Garda a déposé devant la Cour supérieure une requête contre le BSP et le Tribunal administratif du Québec (TAQ). Dans sa requête, l'entreprise déplore que le BSP ait mené une enquête sur ses agents et ait suspendu leurs permis sans l'en avertir, et que le TAQ lui ait refusé de contester ces suspensions. Garda estime en outre que les décisions du BSP «sont erronées, incorrectes et déraisonnables en vertu des faits».

Le 31 janvier dernier, Steven Bertrand, 18 ans, a été atteint à la tête d'une balle tirée par le constable spécial en fonction au Palais de justice de Maniwaki. Le coup de feu est survenu au cours d'une altercation entre les deux hommes.

Sur une vidéo de la scène, largement partagée sur les réseaux sociaux, on aperçoit trois agents de la firme Garda qui, malgré les appels du constable spécial, n'interviennent que peu, voire pas, pour lui venir en aide. Garda était mandatée par le Centre jeunesse de l'Outaouais pour assurer le transport de jeunes délinquants entre le lieu de détention et le palais de justice.

Le Bureau des enquêtes indépendantes a sur-le-champ ouvert une enquête - toujours en cours - sur le drame.

Enquête du BSP

Or, au cours des jours suivants, le BSP, qui émet les permis des agents de sécurité de la province, a amorcé une enquête sur le travail des trois agents impliqués, sans toutefois en informer leur employeur. Au mois d'août, les trois hommes ont chacun reçu des avis de suspension de leur permis : cinq jours pour deux d'entre eux, trois jours pour le troisième. Le BSP n'en a pas davantage informé Garda, qui l'a appris un mois plus tard.

Dans ces avis, le BSP signale que Garda «n'a pas fourni de formation spécifique [...] aux agents de sécurité», selon les documents déposés en cour.

«Seulement deux documents de quelques pages [leur] auraient été remis en 2016 à titre de formation pour des fonctions impliquant des interventions physiques auprès des bénéficiaires des services de sécurité», peut-on encore lire.

Le BSP ajoute que «les actes posés ont pour effet direct de briser le lien de confiance [...] qui doit exister entre un agent de sécurité et le public».

Dans sa requête, Garda souligne que ces remarques mettent en jeu sa réputation et sa responsabilité dans l'événement de Maniwaki. Elle souhaite «rétablir les faits», déplorant en outre n'avoir pu exprimer son point de vue auprès du BSP dans son enquête.

Garda déplore en outre que le BSP ne l'ait informée ni de l'enquête qu'il menait ni de la suspension des permis de ses trois agents, comme le prévoit la Loi sur la sécurité privée.

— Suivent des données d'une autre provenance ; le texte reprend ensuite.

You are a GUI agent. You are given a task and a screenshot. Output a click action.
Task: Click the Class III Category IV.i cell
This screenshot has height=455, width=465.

Garda a donc tenté de contester la décision du BSP devant le TAQ, qui a toutefois refusé de traiter ces contestations au motif que la loi n'accorde pas ce droit à l'entreprise, mais bien aux agents eux-mêmes.

La société de sécurité somme donc la Cour supérieure d'ordonner au TAQ de recevoir sa contestation de la suspension de ses trois agents et d'ouvrir un dossier en bonne et due forme. La cause sera bientôt entendue.